In our first example, we examine the system in equation (9), with linear and nonlinear damping coefficients $ε = 0.2$ , $α_{1} = 1.51$ , $α_{2} = 2.85$ , $α_{3} = - 1.693$ , natural frequency $w = 1$ , and time-delay $τ = 0.5$ . For convenience in discussing parametric influence, the bifurcation diagram of system amplitude with the variation of fractional order $p$ is shown in Figure 1 when $D_{1} = D_{2} = 0$ .

Figure 1.

Bifurcation diagram of the deterministic system (with variation in $p$ ).

As can be seen from Figure 1, the Hopf bifurcation point is marked by $p_{H} = 0.189$ , and the Fold bifurcation point is marked by $p_{F} = 0.245$ ; there are two attractors when $p$ changes in [0.189, 0.245]: equilibrium and limit cycle, and the corresponding result is shown in Figure 2.

Figure 2.

Phase diagram of the deterministic system (at $p$ =0.22). Equilibrium and limit cycle.

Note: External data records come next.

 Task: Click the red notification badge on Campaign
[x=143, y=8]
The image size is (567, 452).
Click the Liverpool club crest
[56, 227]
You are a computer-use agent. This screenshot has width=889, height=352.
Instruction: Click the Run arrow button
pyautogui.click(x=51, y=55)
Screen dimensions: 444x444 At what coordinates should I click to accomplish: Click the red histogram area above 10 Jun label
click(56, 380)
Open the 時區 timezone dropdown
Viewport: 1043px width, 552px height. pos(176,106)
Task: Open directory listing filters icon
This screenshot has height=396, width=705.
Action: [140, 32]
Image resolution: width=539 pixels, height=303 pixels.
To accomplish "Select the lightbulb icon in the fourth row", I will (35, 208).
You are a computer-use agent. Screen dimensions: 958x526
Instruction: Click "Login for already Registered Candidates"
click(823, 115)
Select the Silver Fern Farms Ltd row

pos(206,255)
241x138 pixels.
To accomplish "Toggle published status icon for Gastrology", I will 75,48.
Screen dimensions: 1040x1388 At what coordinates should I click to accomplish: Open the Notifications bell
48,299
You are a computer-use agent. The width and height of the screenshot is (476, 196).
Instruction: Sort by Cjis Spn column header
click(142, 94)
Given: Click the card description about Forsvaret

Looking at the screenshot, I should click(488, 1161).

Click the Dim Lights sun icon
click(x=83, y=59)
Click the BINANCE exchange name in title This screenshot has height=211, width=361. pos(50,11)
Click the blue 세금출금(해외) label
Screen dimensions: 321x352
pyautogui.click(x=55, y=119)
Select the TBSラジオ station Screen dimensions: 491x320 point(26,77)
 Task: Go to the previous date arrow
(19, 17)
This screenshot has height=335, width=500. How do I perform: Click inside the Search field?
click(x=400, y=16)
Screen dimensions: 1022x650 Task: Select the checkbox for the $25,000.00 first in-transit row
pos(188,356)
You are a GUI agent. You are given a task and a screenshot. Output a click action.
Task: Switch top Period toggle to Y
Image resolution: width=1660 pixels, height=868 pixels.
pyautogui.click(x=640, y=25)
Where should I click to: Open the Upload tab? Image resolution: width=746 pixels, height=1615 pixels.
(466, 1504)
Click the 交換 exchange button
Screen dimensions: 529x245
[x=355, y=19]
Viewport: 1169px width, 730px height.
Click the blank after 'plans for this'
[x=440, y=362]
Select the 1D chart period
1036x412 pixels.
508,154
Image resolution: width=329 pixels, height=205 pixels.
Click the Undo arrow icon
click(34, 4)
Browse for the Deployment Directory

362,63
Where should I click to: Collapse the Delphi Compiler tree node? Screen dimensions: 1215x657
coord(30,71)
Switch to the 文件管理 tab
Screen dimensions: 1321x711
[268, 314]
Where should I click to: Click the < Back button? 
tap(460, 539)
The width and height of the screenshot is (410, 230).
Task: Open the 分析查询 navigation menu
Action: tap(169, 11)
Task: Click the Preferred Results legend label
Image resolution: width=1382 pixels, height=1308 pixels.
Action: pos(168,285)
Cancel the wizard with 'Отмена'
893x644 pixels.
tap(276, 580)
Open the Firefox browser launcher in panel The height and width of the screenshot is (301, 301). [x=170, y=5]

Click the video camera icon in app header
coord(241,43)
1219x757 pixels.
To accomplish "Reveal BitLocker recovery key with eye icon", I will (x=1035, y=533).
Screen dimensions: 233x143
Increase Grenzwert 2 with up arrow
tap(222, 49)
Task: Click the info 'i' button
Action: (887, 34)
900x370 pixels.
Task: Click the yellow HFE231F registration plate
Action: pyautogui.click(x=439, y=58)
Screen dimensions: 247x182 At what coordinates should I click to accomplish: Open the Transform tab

For a system with linear and nonlinear damping coefficients $ε = - 0.5$ , $α_{1} = 1.51$ , $α_{2} = 2.85$ , $α_{3} = - 1.693$ , natural frequency $w = 1$ , and the fractional order $p = 0.5$ , the bifurcation diagram of system amplitude with the variation of time-delay $τ$ is shown in Figure 3 when $D_{1} = D_{2} = 0$ .

Figure 3.

Bifurcation diagram of the deterministic system (with variation in $τ$ ).

As can be seen from Figure 3, the Fold bifurcation point is marked by $τ_{F} = 0.159$ , and the Hopf bifurcation point is marked by $τ_{H} = 0.262$ ; it also shows that there are two attractors where $0.159 \leq p \leq 0.262$ : limit cycle and equilibrium, and the corresponding result is shown in Figure 4.

Figure 4.

Phase diagram of the deterministic system (at $τ$ =0.2). Equilibrium and limit cycle.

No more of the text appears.